For the record, the Iran-Contra affair took place in the 1980s during the Reagan administration. It started as a plan hatched by the National Security Agency to sell arms to "moderate" Iranians, who would in turn use their infuence to get Hezbollah to release six American hostges. Then somehow, Lt. Col. Oliver North, a military attaché to the NSA, schemed to use profits from the arms sale to fund anti-communist Contra rebels in Nicaragua after Congress refused to fund the effort.
Inouye, a Democrat from Hawaii who lost an arm while taking on a German machine gun nest in World War II, took North to task as I watched on TV. I cried when I heard his words. Inouye said, "Vigilance abroad does not require us to abandon our ideals or the rule of law at home. On the contrary, without our principles and without our ideals, we have little that is special or worthy to defend. ... [A] great nation betrayed the principles which have made it great, and thereby became hostage to hostage-takers."

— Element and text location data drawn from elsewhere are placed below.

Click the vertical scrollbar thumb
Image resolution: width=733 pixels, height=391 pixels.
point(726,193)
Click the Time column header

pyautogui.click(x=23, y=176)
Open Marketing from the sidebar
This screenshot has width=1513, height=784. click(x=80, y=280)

Inouye said he was offended by the "vision of government" seen by Col. North and others: "That of a secret government, accountable to not a single elected official, including apparently the president himself; a shadowy government with its own air force, its own navy, its own fund-raising mechanism and the ability to pursue its own ideas of the national interest, free from all checks and balances and free from the law itself."

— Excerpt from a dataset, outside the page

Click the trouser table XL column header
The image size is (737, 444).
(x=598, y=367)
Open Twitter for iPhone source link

I realized that to believe in America was to believe in the ideals set forth in the Constitution and the Bill of Rights, not the right-wing conservatives who had co-opted flag-waving self-righteousness to call their corrupt vision patriotic. That was when I found pride in what America really stands for and felt that I was a part of it. Before that, I had always felt this disassociation with many of the things that were depicted as patriotic. I was a black kid during the 1960s, when the left was fighting the right over civil rights and the war in Vietnam; I didn't feel like I was really a part of all this. But that changed on an August day in 1987 when I realized that I indeed believed in the ideals around which this country was created, and that it was those who would deny me who were outside the truth of American democracy.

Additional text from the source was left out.